**Stored records**.
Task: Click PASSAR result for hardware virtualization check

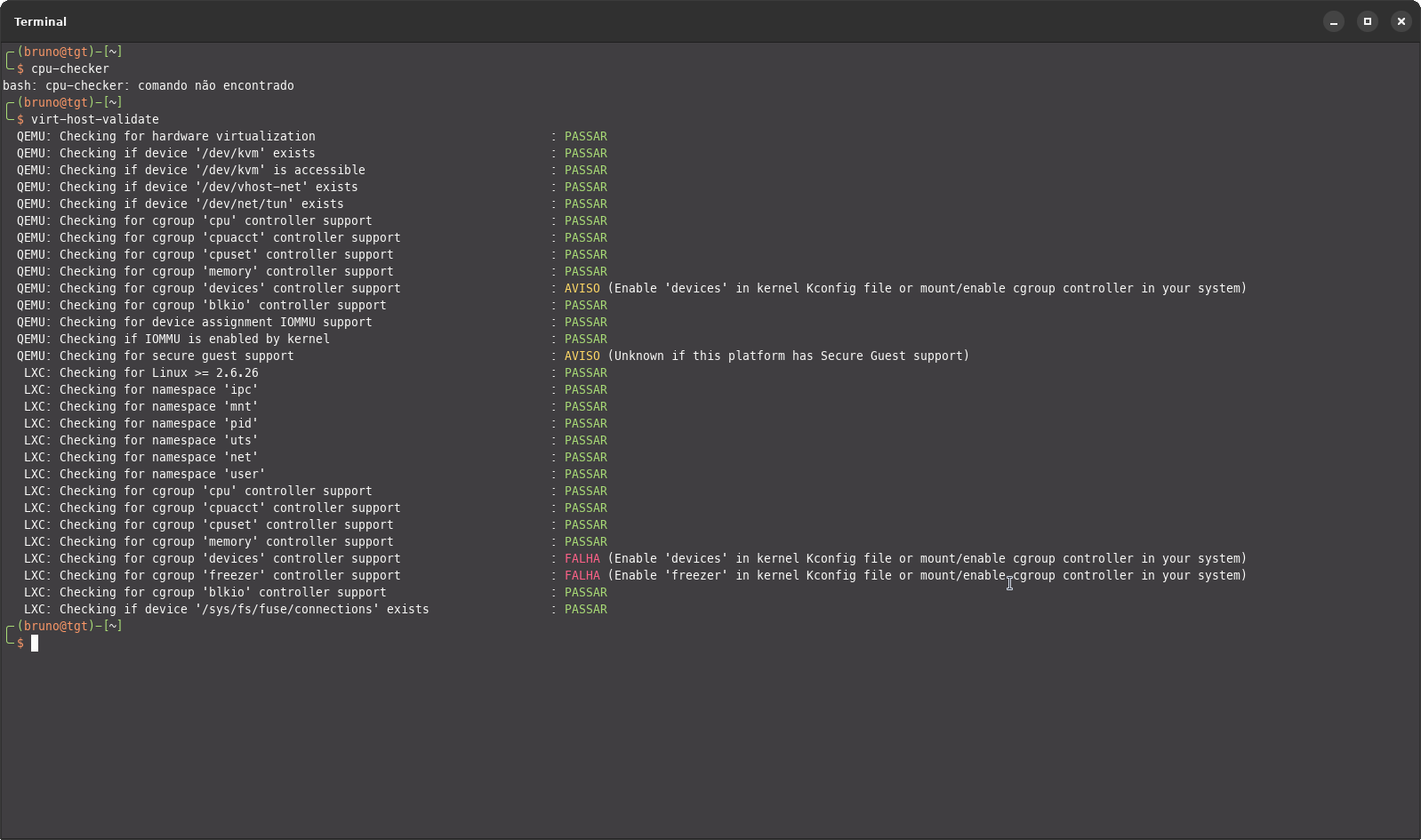Action: (585, 136)
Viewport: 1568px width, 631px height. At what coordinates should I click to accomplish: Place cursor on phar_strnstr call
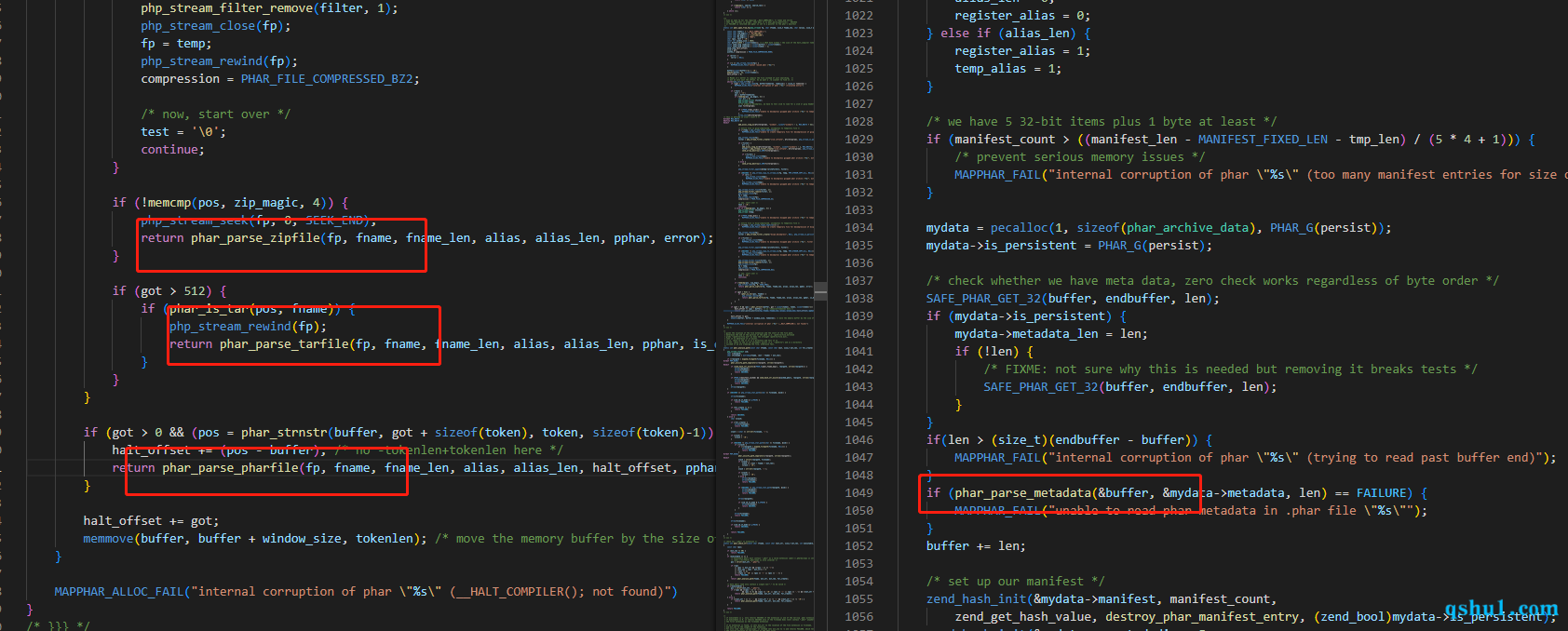(x=283, y=433)
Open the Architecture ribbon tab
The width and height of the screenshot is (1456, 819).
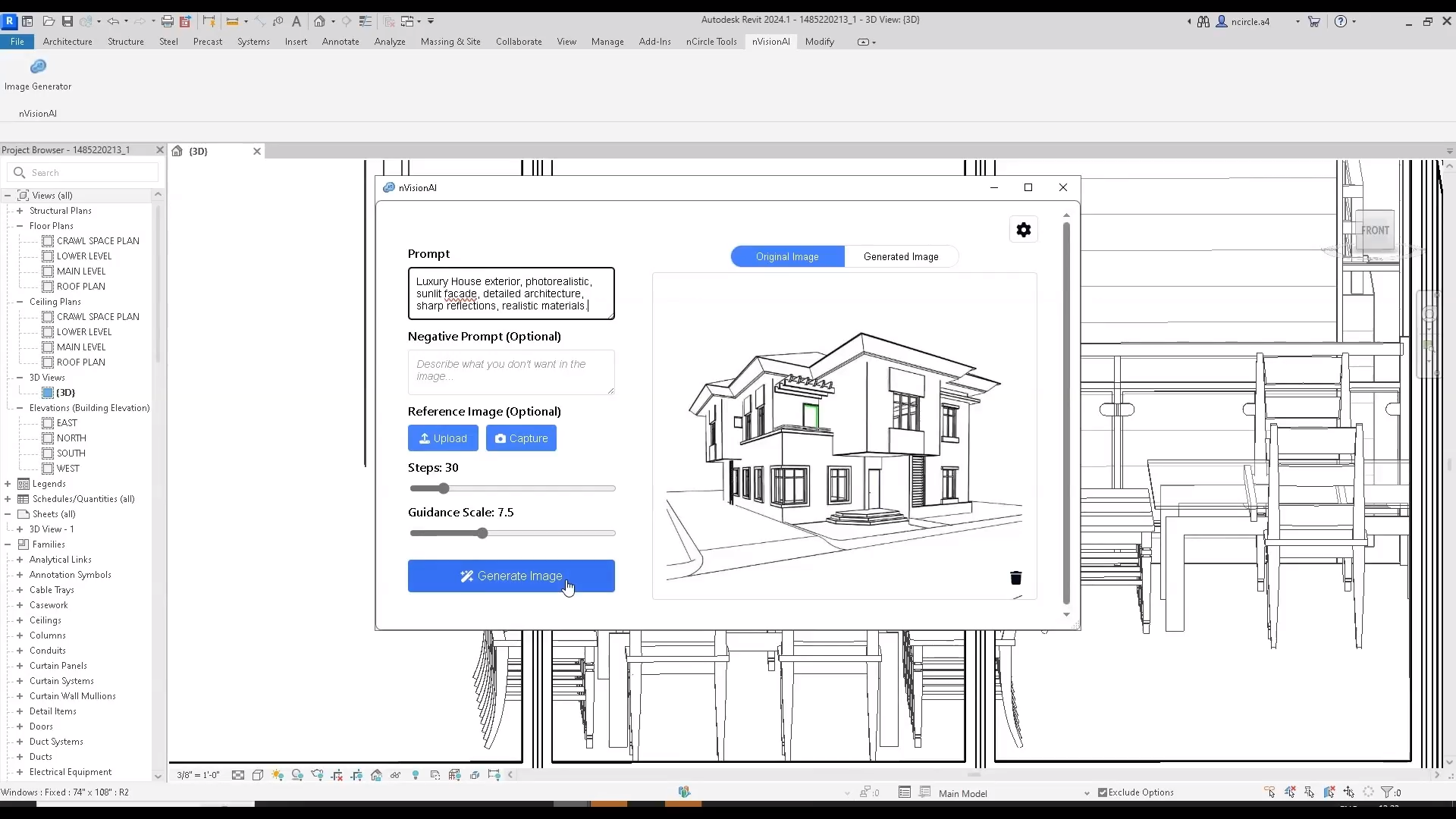tap(67, 42)
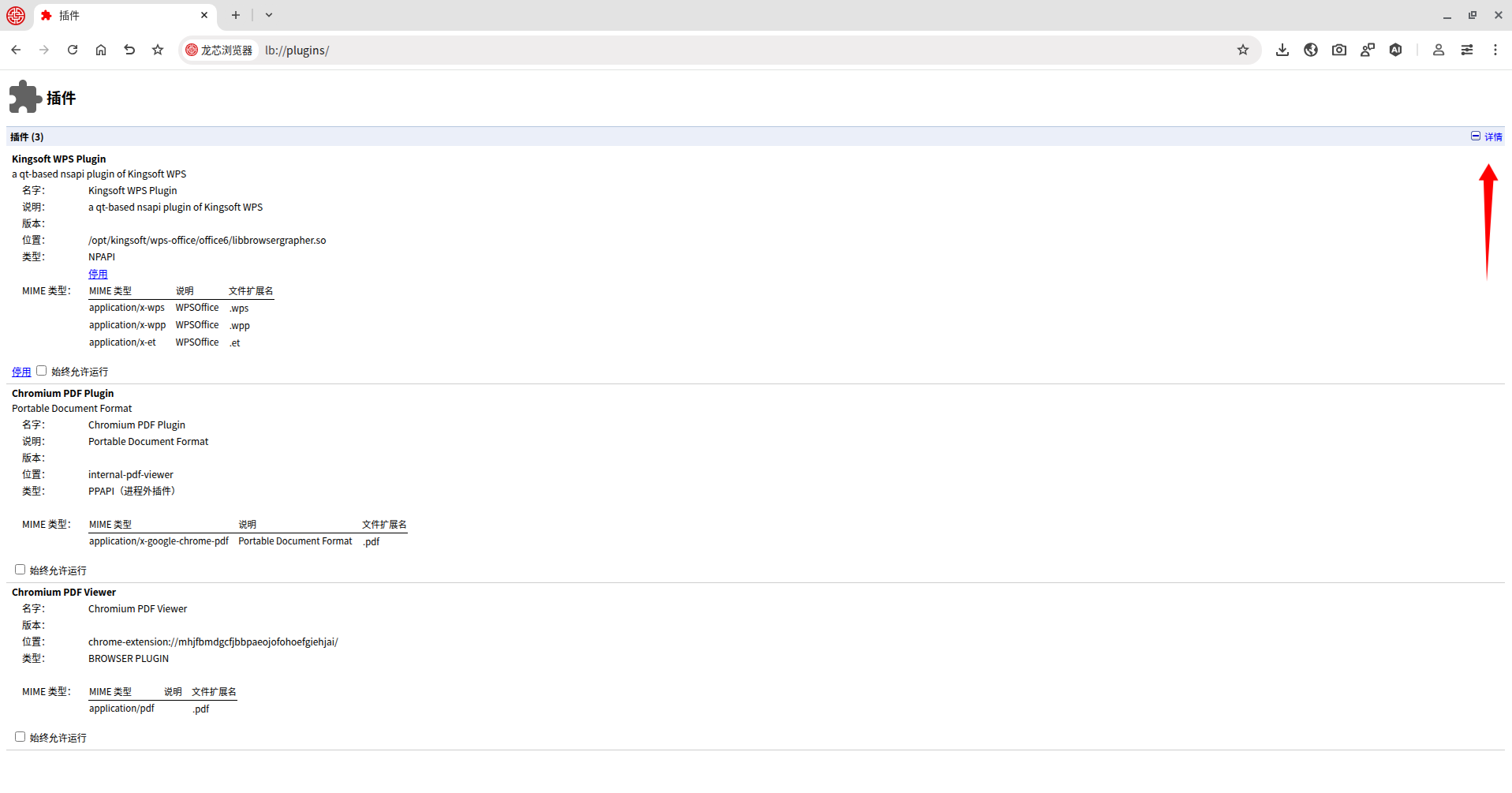Click the 停用 link under the NPAPI type
Screen dimensions: 1512x793
[x=98, y=274]
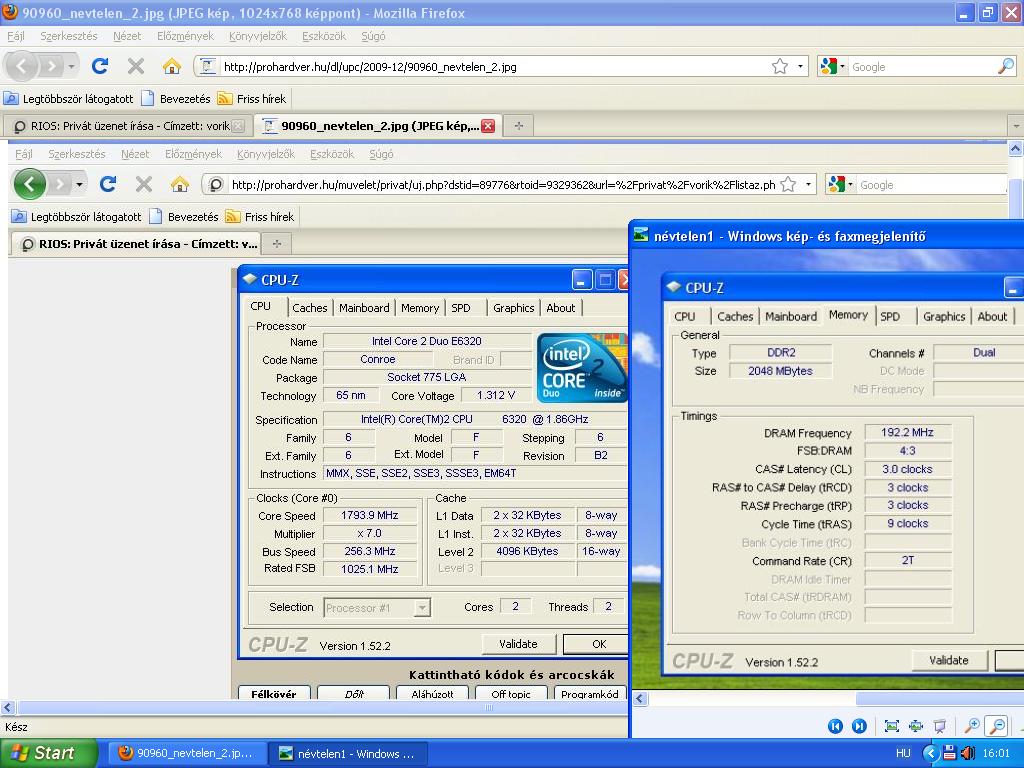Zoom out with the magnifier minus icon
Image resolution: width=1024 pixels, height=768 pixels.
tap(996, 726)
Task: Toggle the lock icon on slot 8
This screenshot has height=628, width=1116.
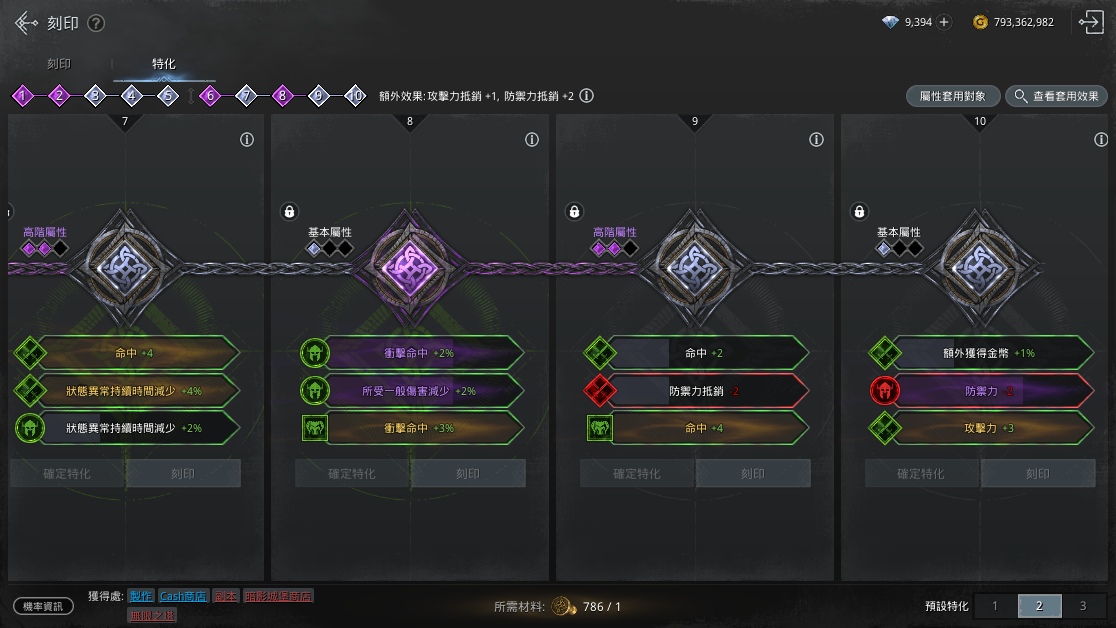Action: 289,211
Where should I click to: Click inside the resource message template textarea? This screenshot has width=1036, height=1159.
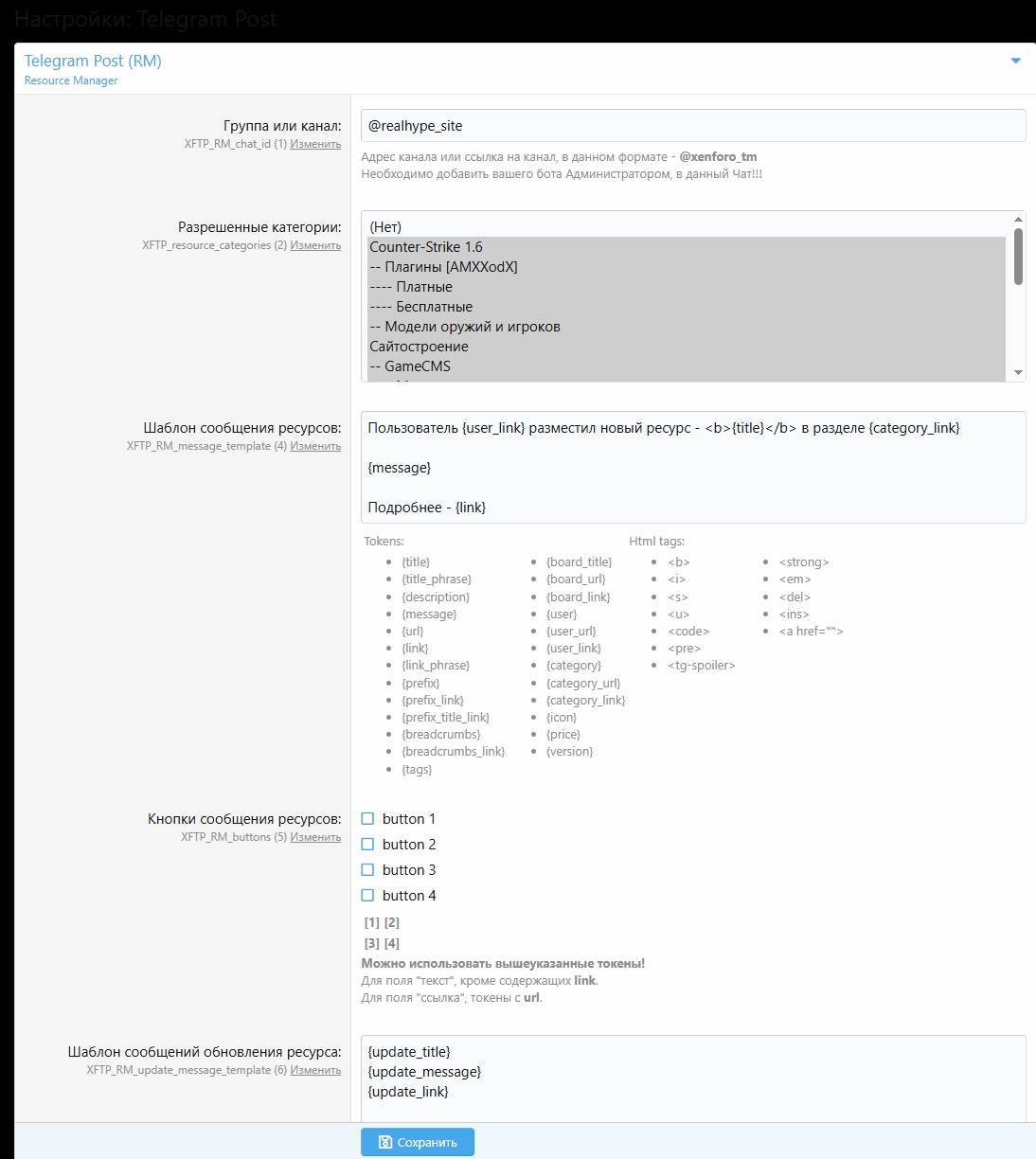692,467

**Aim of the task**. Repeat all of the rows above word for word, omitting the pictures.

**Completed exercise**.
Task: Click PASSAR result for hardware virtualization check

Action: (585, 136)
Viewport: 1568px width, 631px height. At what coordinates should I click to accomplish: Place cursor on phar_strnstr call
(x=283, y=433)
Open the Architecture ribbon tab
The width and height of the screenshot is (1456, 819).
tap(67, 42)
Click the 停用 link under the NPAPI type
Screen dimensions: 1512x793
[x=98, y=274]
Zoom out with the magnifier minus icon
Image resolution: width=1024 pixels, height=768 pixels.
tap(996, 726)
Task: Toggle the lock icon on slot 8
This screenshot has height=628, width=1116.
Action: 289,211
Where should I click to: Click inside the resource message template textarea? This screenshot has width=1036, height=1159.
692,467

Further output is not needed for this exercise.